This is a very basic question, but why are dual basis, say, are contravariant objects? Actually I kinda know why but hear me out.
So let $e^i \in V^*$ be dual basis vectors to the basis vectors $e_i \in V$. I understand why basis vectors are covariant because if $(e_k)$ are the underlying basis vectors of $V$, then a new basis say $(f_i)$, must be obtained from
$$f_i = \sum_k A^k_i e_k = A^1_ie_1 + A^2_ie_2 + \dots $$
Now let's assume I claim $f^{p*} = \sum_i B_p^i e^{i*} = B_p^1e^{1*} + B_p^{2*}e^{2*} + \dots$
At this point, I am going to switch into Einstein notation.
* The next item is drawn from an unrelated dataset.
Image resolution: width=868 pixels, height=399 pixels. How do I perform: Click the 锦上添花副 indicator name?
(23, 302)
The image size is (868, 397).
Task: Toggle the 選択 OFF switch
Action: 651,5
Now $$\delta_j^p = f^{p*}(f_j) = B_p^\mu e^{\mu*}(f_j) = B_p^{\mu}e^{\mu*}(A^k_je_k) = B_p^\mu A^k_j e^{\mu*}(e_k) = B_p^\mu A^k_j \delta_k^\mu$$
Set all indices $\mu = k$ and $p = j$ and we get $I = B_p^\mu A_p^\mu$ and $A_p^\mu = (B_p^\mu)^{-1}$. So actually I've turned the basis vectors in $V$ into the real contra variant tensors and the dual basis into covariant tensors. Are these names just conventions?